A thin bald man in a gray suit steps forward and says, “In that case, you’re likely to arrive home without your bag. And everything in it.” Inwardly, I cheer; Flight 1221 has its first quiet hero. He has a newspaper tucked under his arm. He grips its corner with his other hand, expecting retaliation.
“Keep out of it, you!” Rag Doll yells in his face. “Look at you: thinking you’re better than me! I haven’t even got a suitcase—that’s how much you know!” She turns her attention back to Bodo. “What, so you’re going to unload everyone’s cases off the plane? How does that make sense? You tell me how that makes sense. That’s just . . . I’m sorry for swearing, but that’s just fucking plain stupid!”
“Or,” I find myself saying to her, because I can’t let the bald hero stand alone and no one else seems to be rushing to his aid, “you’re the one who’s stupid. If you haven’t checked in a bag, then of course you’re not going to collect any suitcases. Why would you?”
She stares at me. Tears are still pouring down her face.

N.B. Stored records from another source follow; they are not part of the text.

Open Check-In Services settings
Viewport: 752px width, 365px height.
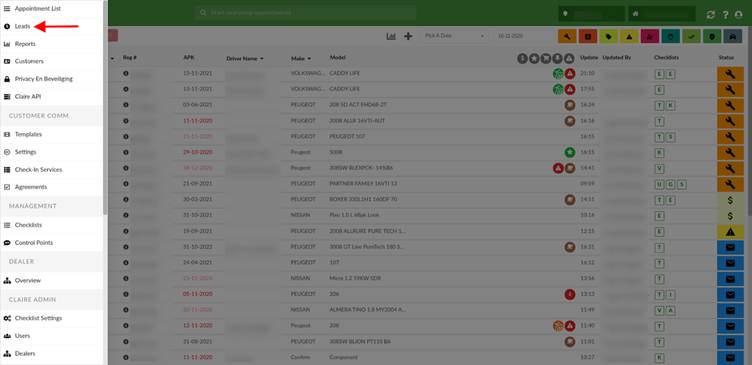38,170
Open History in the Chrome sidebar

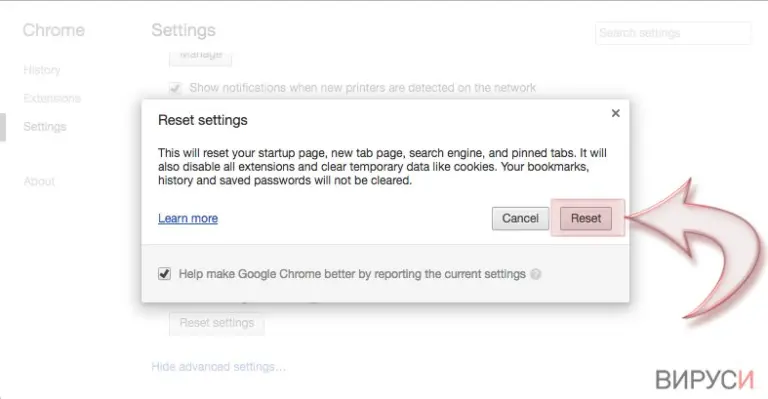42,70
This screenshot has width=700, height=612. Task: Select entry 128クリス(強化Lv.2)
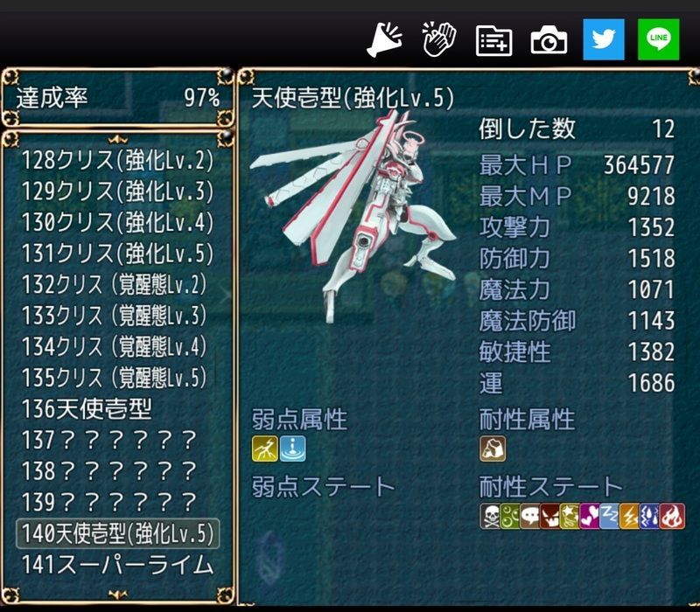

“Also, if the plane was here now and could safely fly to Cologne Airport, we could fly there on it, couldn’t we?” I say. “Or even fly home, which is what we’d all ideally like to do.” Shit. Why did I open my mouth? It’s not my job, or even Bodo Neudorf’s, to correct her flawed thinking. The bald man has wandered away with his newspaper and left me to it. Ungrateful git. “Because of the weather, our plane can’t fly into Düsseldorf,” I continue with my mission to spread peace and understanding. “It’s never been here, it isn’t here now, and your suitcase, if you had one, wouldn’t be on it, and wouldn’t need to be taken off it. The plane is somewhere in the sky.” I point upward. “It was heading for Düsseldorf, and now it’s changed course and is heading for Cologne.”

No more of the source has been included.